I'm not embarrassed. I think I'm pretty okay at watching movies. Unpuzzling David Lynch is both fun and hopeless, because he was never going to tell you if you got it, really. And looking at the critical reception on Wikipedia is just funny. Everyone has a different opinion of what they just watched - not whether they liked it, but what happened.
I am aware Inland Empire is a real place outside of Los Angeles, and aside from that, I don't know anything about it.* Don't know if this has anything to do with the movie other than maybe some stuff was shot there. And I assume there's something there about interior worlds/ lives. But WHO KNOWS? Not me.
It seems to be a spiritual sequel to Mulholland Drive, a film of doubles and other selves, and nightmare visions only Hollywood and dreams spawned by Tinsel Town can create. In 2006 showing someone dying at the intersection of Hollywood and Vine and all the folks assembled at the corner do is watch is not not saying something specific (spoilers).
The overall plot has to do with a dream within a dream within a dream stack of realities in which an actress who has had issues with her career and husband gets a plumb role, but the story itself is cursed, and we cut between the reality of the actress, the film, events in the past, a Lodge-like zone with Rabbit spirits...
But, yeah, all I knew was Laura Dern was in this, but she's also a producer. And you can also look for Jeremy Irons, Ian Ambercrombie, Justin Theroux, Harry Dean Stanton, Grace Zabriskie, Diane Ladd, Julia Ormond, Terry Crews, Mary Steenburgen? and a huge number of Polish actors I do not know. Why Poland? Man, I do not know.
There's a Polish curse! That happens.
But Laura Harring shows up in literally the last minute of the film, and that's my tell that maybe this is a shared story with Mulholland Drive or a more direct sequel continuing to work out Lynch's feelings on Hollywood.
But, yeah, all of this was a lot. I'm not sure I got it, but I also wasn't having a bad time. I've been watching Lynch on and off since I was 15, so I'm kind of dialed in for his deal. But I also know had I not seen this in the theater, it would have paid big dividends to watch this over again *immediately*. Which at a full 6 hours would be a lot.
Yes, I did watch this in a theater, just a day after my bad theater experience. And, y'all... yes, I paid a lot because Alamo**. But I also sat in a 3 hour movie with a 4/5ths full auditorium, audio that is often non-existent, and you could hear a pin drop through the whole movie. And this was with people eating dinner at a 6:00 show.

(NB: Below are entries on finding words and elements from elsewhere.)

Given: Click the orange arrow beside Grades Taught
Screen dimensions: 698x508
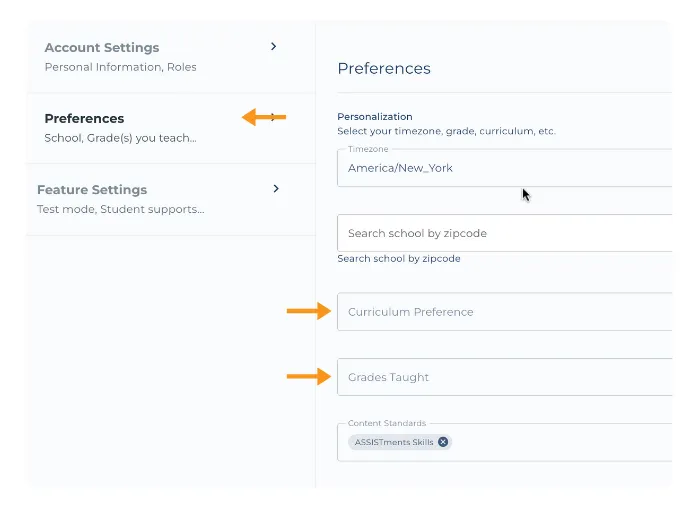Looking at the screenshot, I should point(308,377).
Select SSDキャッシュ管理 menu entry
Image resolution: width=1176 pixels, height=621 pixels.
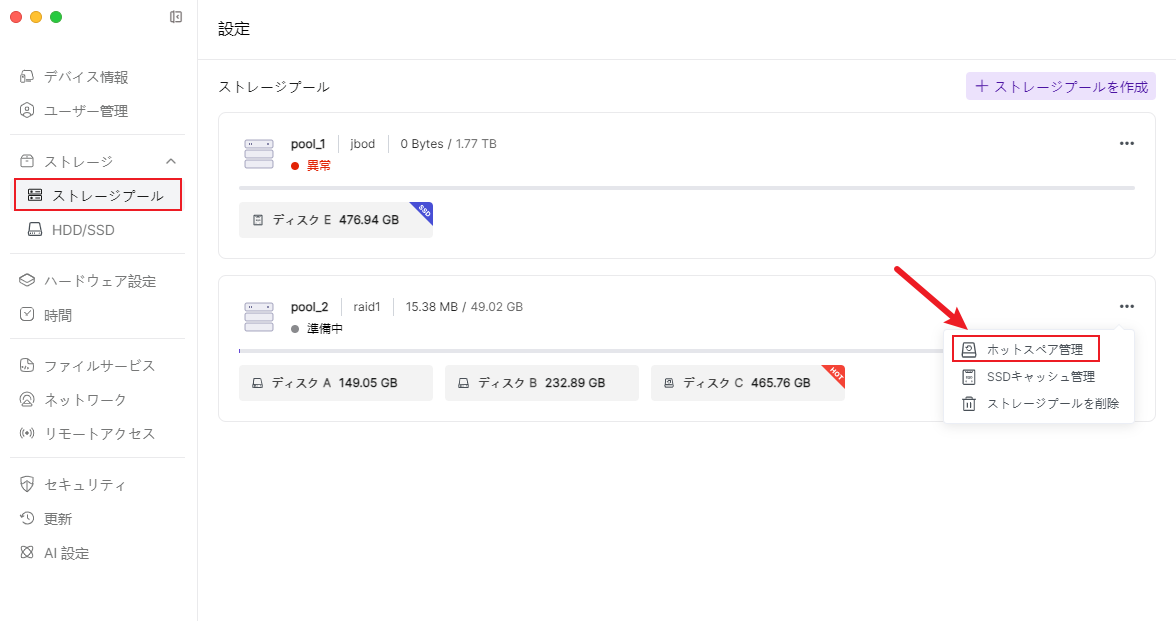click(1040, 377)

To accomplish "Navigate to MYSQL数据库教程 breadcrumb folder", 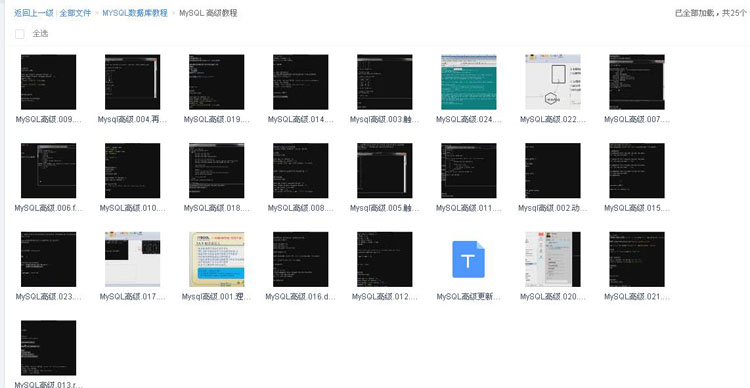I will (135, 13).
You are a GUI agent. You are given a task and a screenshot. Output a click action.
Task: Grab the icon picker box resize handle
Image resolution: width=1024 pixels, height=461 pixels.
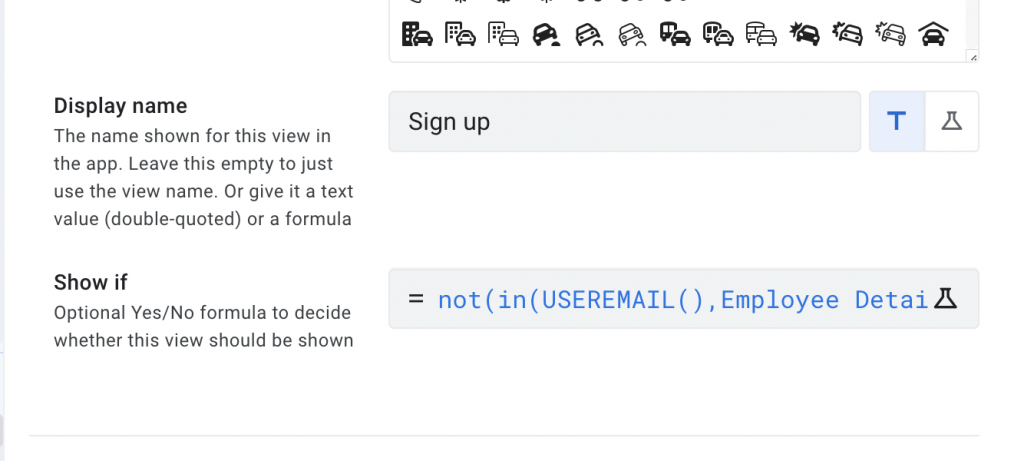click(973, 57)
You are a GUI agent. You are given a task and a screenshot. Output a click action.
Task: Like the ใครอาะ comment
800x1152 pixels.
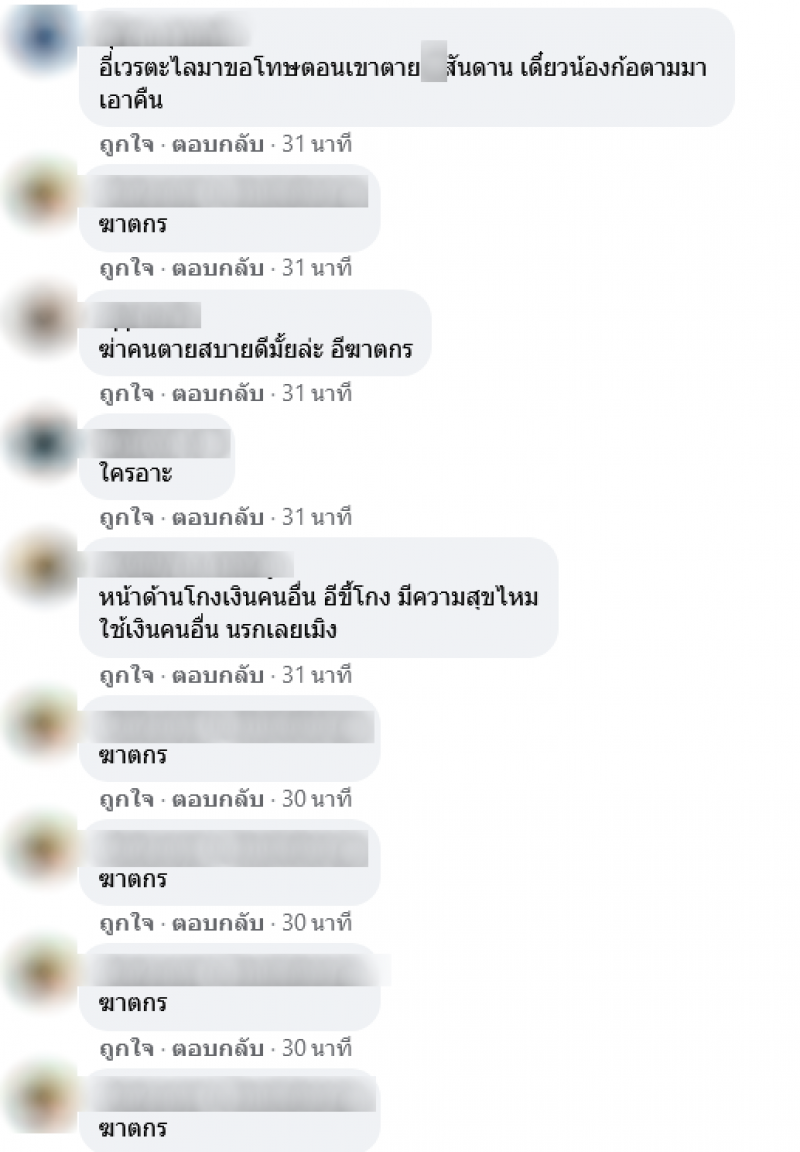tap(126, 517)
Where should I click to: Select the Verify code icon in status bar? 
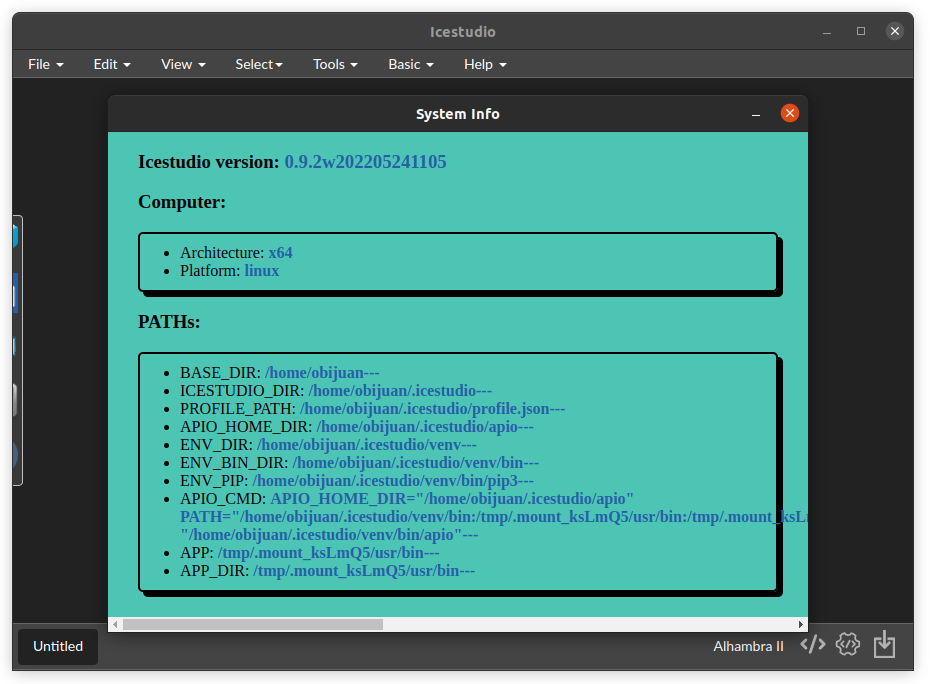pos(812,644)
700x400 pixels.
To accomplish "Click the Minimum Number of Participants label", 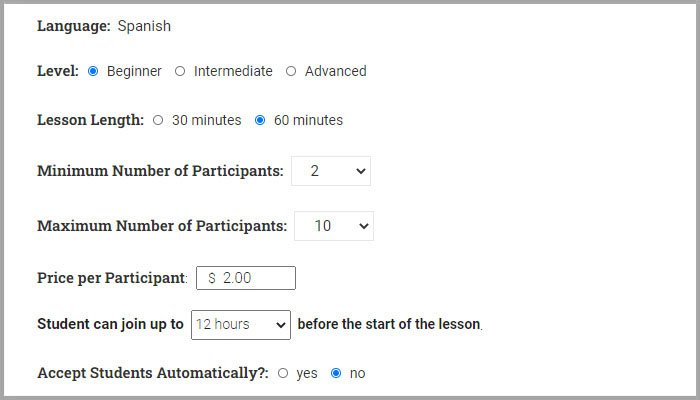I will point(160,171).
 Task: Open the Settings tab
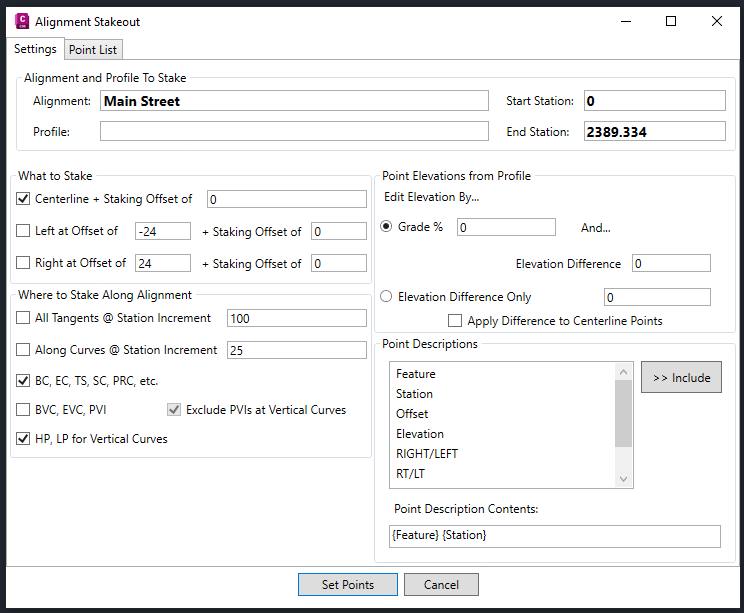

And the bathroom was clean.
It's the little things, pals. That said, I think they're now asking for 40% over the price of food and drink.
*how shocked was I to see there is a real City of Industry in LA, and a Klickitat Street in Portland.
**I am still unclear why there's an 18% service charge and a tip option. My guess is that the servers are getting @#$%ed.